TEXTE À LIRE:
Document 12/05/2011- « Ton père était un soldat allemand ! » C'est ce qu'a appris le jeune Gilbert à l'âge de onze ans, en 1955. Sa mère, Madeleine, qui lui fit cet aveu, était tombée follement amoureuse, à seize ans, de Günther, un beau Feldgendarme de la Wehrmacht. C'était à Thouars, en 1941.
Traumatisé par la révélation de ce secret, le garçon a, dès lors, été hanté chaque jour de sa vie par son identité singulière. Après avoir passé son enfance à Niort, chez ses grands-parents, il n'a eu de cesse de connaître sa famille allemande. Des années de recherches lui ont permis de la retrouver et il a ainsi pu reconstituer l'histoire de son père. Gilbert s'est trouvé plongé au cœur du Troisième Reich puisque Günther, emporté par l'exaltation hitlérienne, a adhéré au parti nazi à dix-huit ans, en 1933, puis est entré dans l'Allgemeine SS en 1939 avant de faire toute la Seconde Guerre mondiale en France où il rencontra une charmante petite Française...
L'histoire de Gilbert est un témoignage entièrement authentique et profondément bouleversant, celui d'un homme atteint
d'une blessure inguérissable et qui tente désespérément de réconcilier les deux parties de son être.

EXTRAIT DE DONNÉES:
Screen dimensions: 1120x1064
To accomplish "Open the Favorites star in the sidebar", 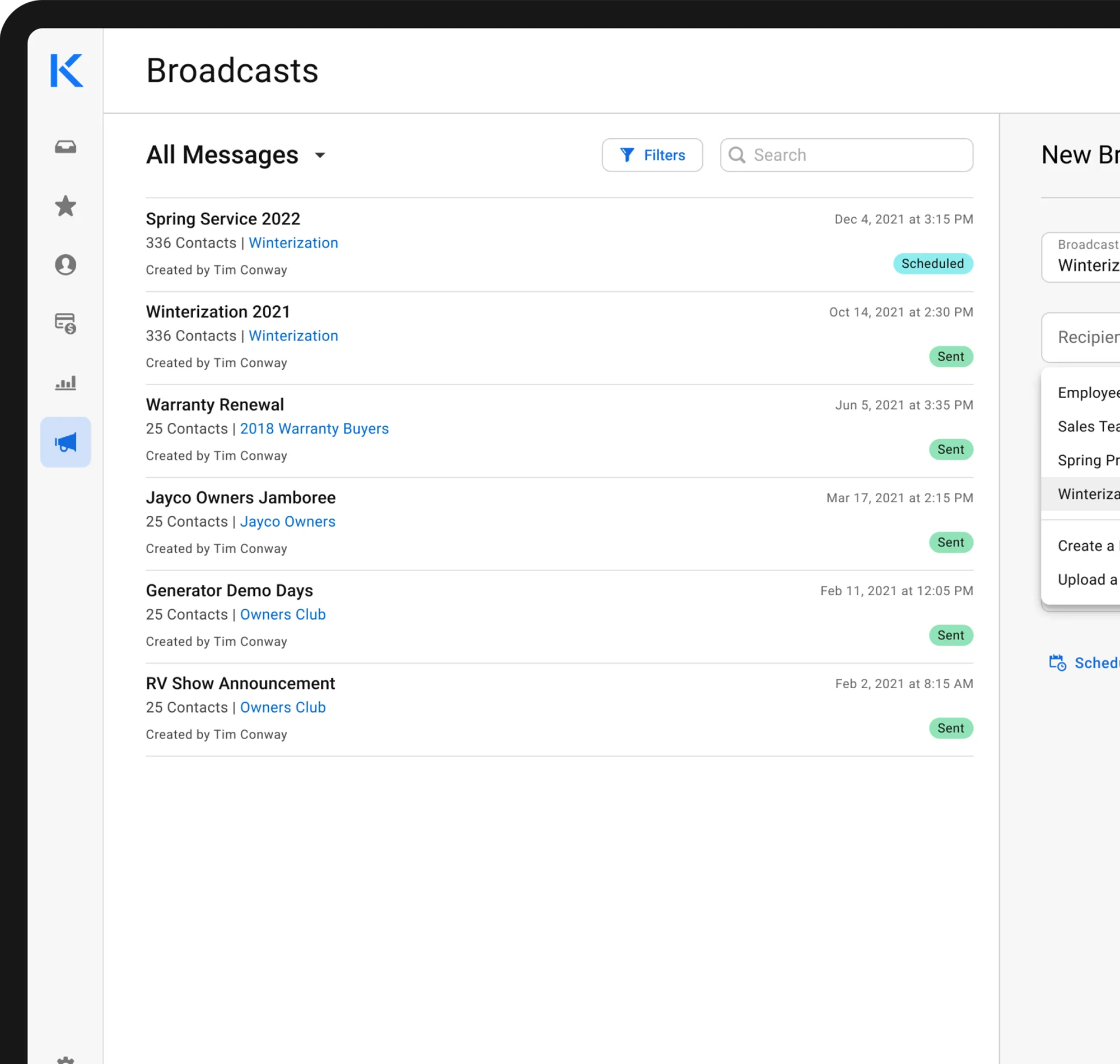I will [66, 206].
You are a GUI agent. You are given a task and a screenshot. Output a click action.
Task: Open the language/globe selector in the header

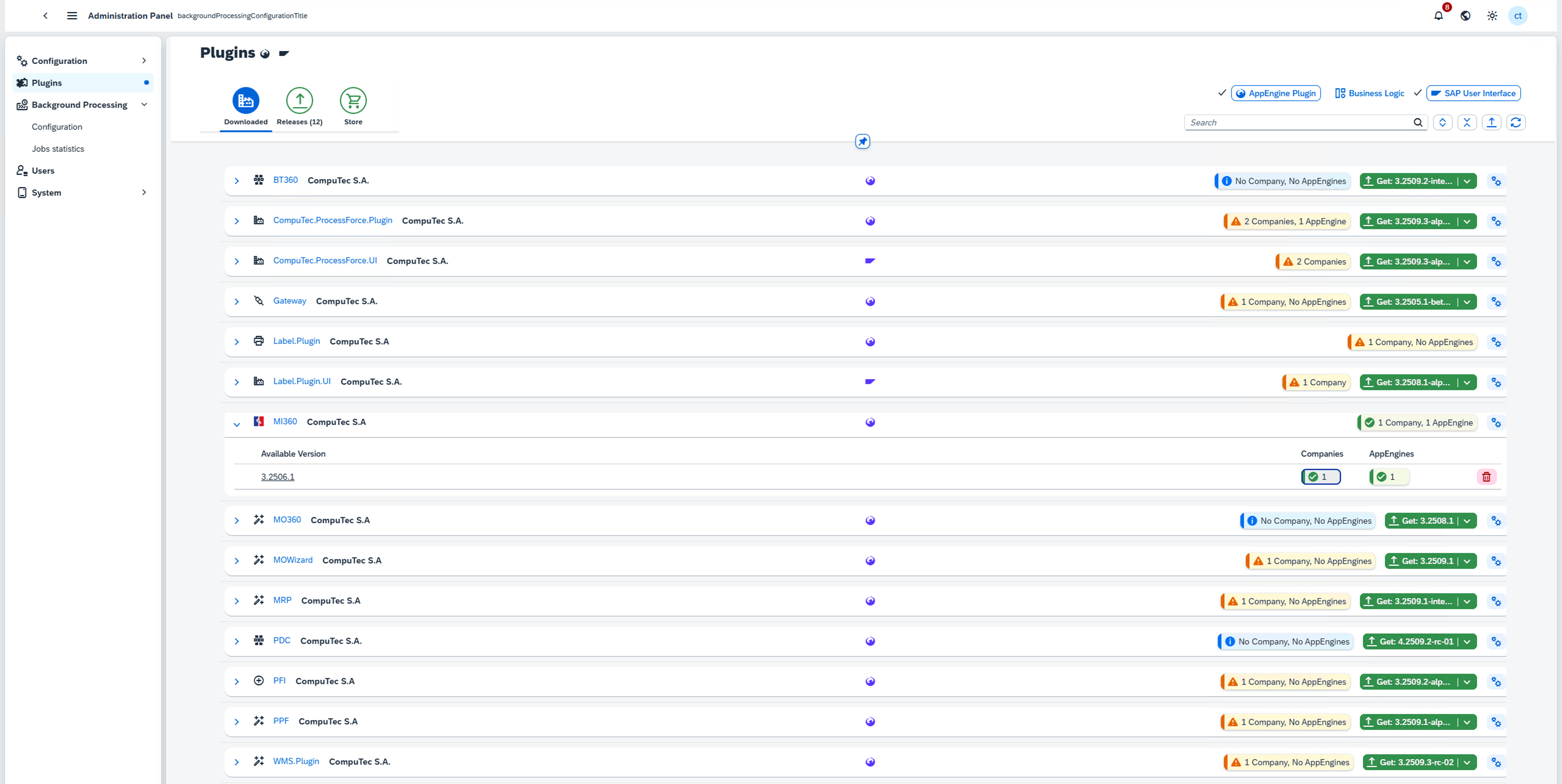(1466, 16)
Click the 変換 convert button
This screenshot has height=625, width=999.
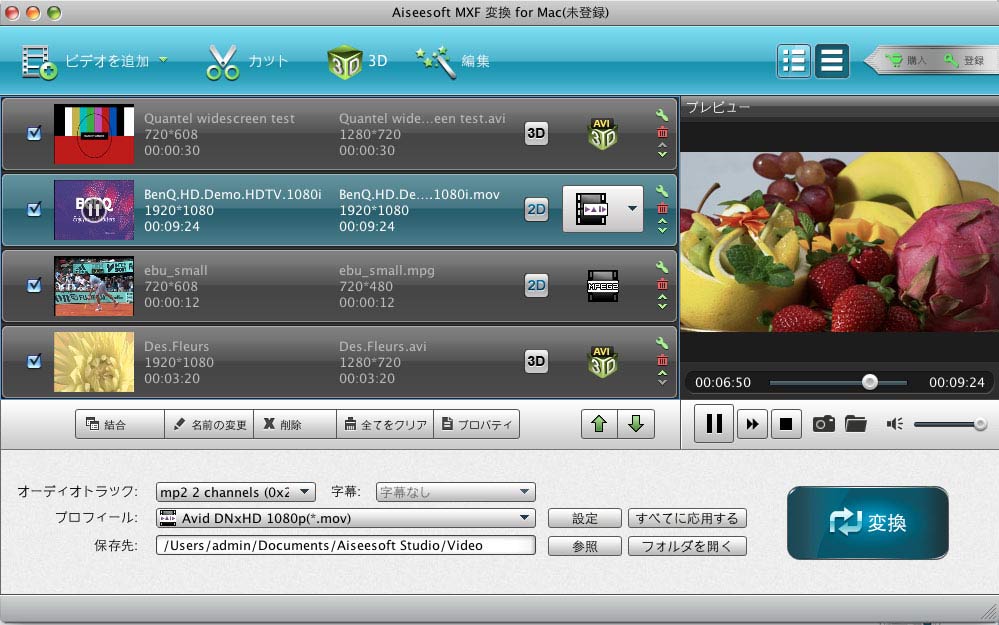[867, 522]
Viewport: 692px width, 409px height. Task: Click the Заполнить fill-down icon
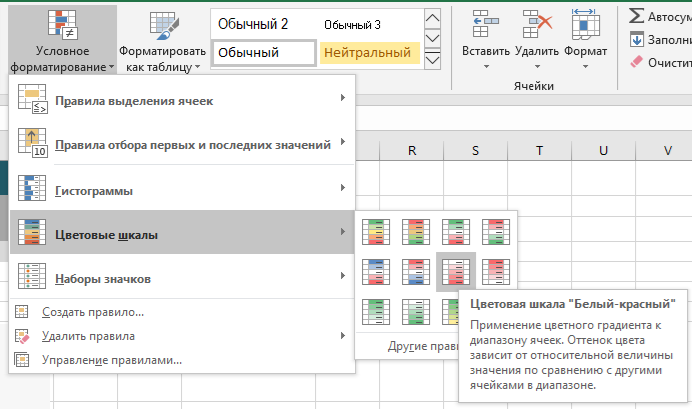pos(637,39)

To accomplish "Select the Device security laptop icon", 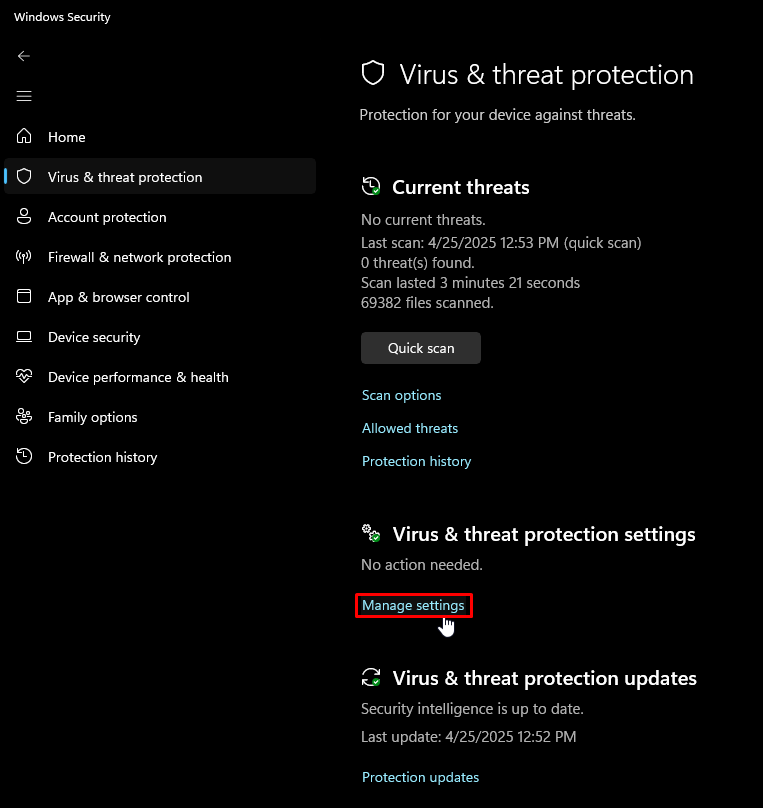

À FAIRE:
**1)** D'après le texte à lire, en quelle année Günther a-t-il adhéré au parti nazi ?
**2)** Remplacez « screenshot » par « screen capture » dans les données, de la ligne contenant « You are a GUI » jusqu'à la fin des données, et redonnez ces seules lignes sans rien modifier d'autre ni inclure les images.

RÉPONSES:
**1)** En 1933.

**2)**
You are a GUI agent. You are given a task and a screen capture. Output a click action.
Task: Open the language/globe selector in the header

(1466, 16)
Click the 変換 convert button
This screen capture has height=625, width=999.
[867, 522]
Viewport: 692px width, 409px height. Task: Click the Заполнить fill-down icon
pos(637,39)

To accomplish "Select the Device security laptop icon", 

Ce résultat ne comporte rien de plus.